* [Recorded information]:
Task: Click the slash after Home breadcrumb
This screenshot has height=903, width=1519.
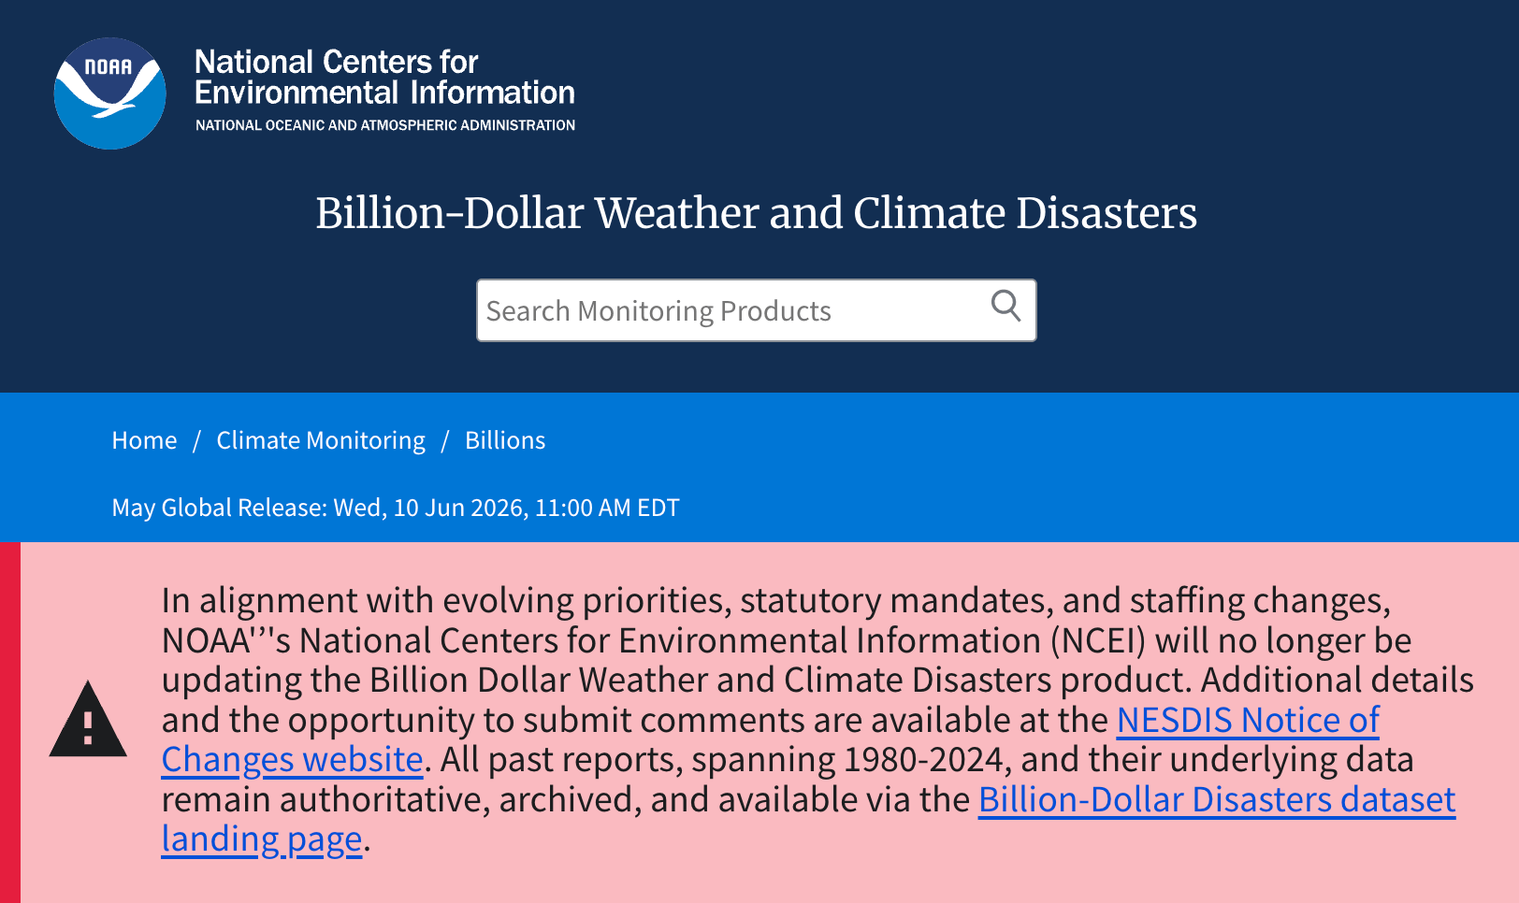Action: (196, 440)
==
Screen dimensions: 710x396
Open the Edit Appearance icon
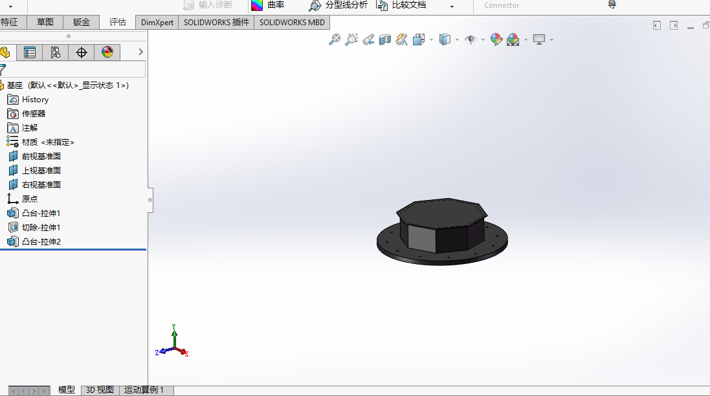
---
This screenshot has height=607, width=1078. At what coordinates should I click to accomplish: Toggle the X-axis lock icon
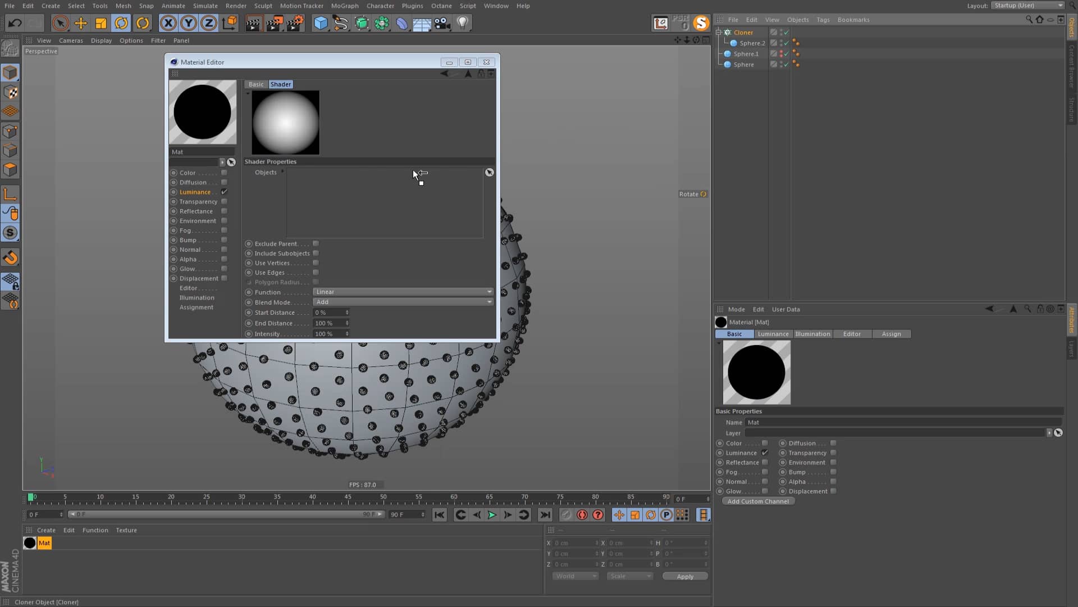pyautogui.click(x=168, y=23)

* [What to produce]: Count the lines in the entries above that contain the word "icon". Reply with the number alone.

* [Task answer]: 2